Since its inception in 2011, California-based Surf Air has cycled through multiple business models in the elusive pursuit of profitability. The company launched as an all-you-can-fly subscription service that promised to extend the convenience of private aviation to a larger market of aerial commuters. For a time, it operated its own aircraft — Pilatus PC-12 eight-passenger turboprops — but it later outsourced its scheduled flights and expanded this “asset-light” model into on-demand charter. In 2018, when interest in blockchain technology was at a peak, it attempted to capitalize on that enthusiasm with Voy, a blockchain-based loyalty program.
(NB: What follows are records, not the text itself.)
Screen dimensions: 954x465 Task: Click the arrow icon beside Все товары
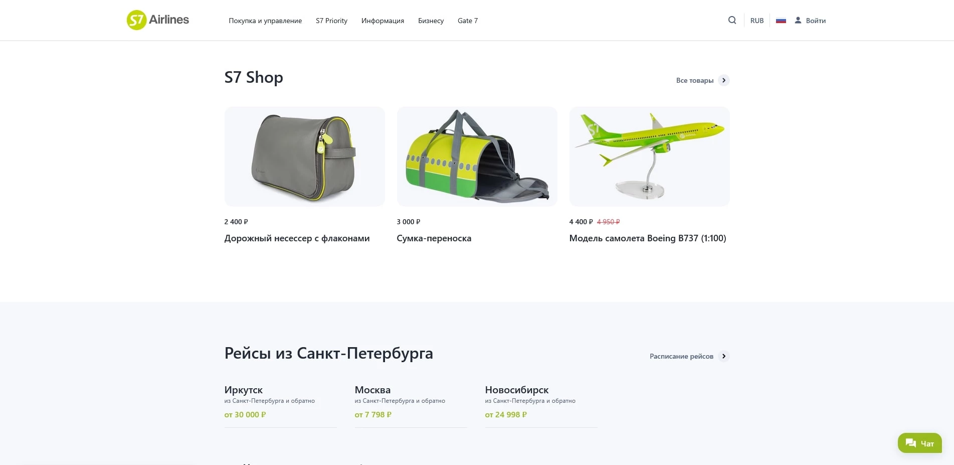pos(724,80)
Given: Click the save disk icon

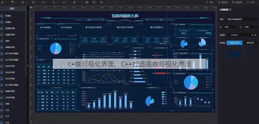Looking at the screenshot, I should (94, 2).
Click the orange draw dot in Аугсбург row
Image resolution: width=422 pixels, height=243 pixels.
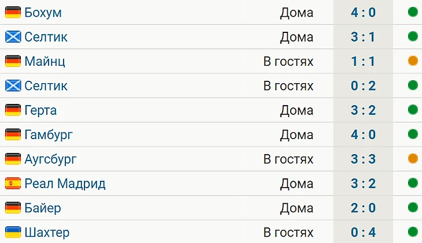[x=413, y=158]
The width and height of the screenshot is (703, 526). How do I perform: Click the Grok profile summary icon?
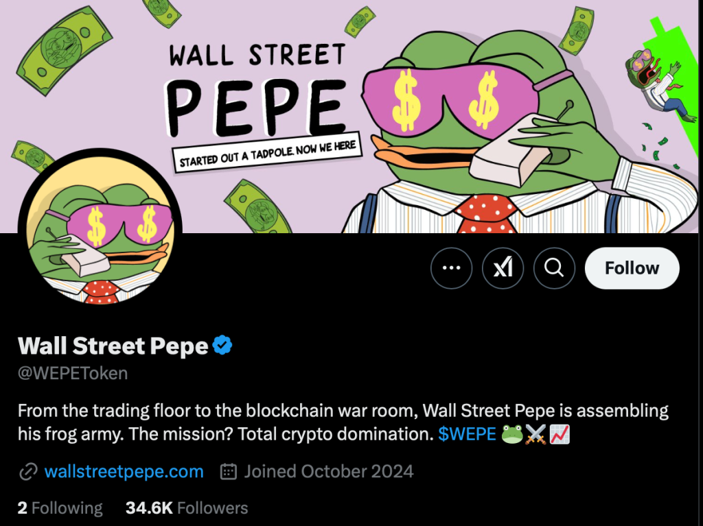pos(503,268)
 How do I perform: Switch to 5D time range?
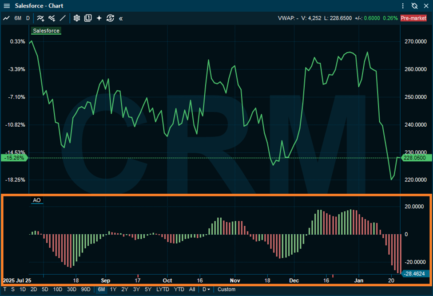[x=45, y=290]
Now Surf Air is leaning into the next big trend in general aviation: regional air mobility (RAM). Following a playbook recently popularized by NASA and McKinsey & Company, the company now called Surf Air Mobility has developed a strategy for leveraging digital technologies, artificial intelligence and electric propulsion to revolutionize regional travel. To further its goals, it has lined up impressive partnerships with some of the most credible players in their respective spaces — including Textron Aviation, AeroTEC, MagniX and Palantir Technologies — and will be acquiring Southern Airways, the largest commuter airline by scheduled departures in the U.S.
Most significantly, because some of its partnerships are contingent upon its shares being publicly traded by July 31, 2023, Surf Air Mobility is pursuing a direct listing on the New York Stock Exchange and expects to begin trading on or around July 27. As part of that process, it has shared extensive details on its operations and future plans, exposing many investors to the concept of RAM for the first time, along with the pieces (many of which don’t yet exist) that will need to fall into place to make it work.
As it chases a first-mover advantage in the regional air mobility space, Surf Air will put that concept to the test. If RAM develops as its proponents hope, it could be a $115 billion global market by 2035. But in its filings with the U.S. Securities and Exchange Commission, Surf Air acknowledges that “the market for regional air mobility has not been established with precision, is still emerging and may not achieve the growth potential we expect” — and that’s even if it successfully executes its ambitious technical plans.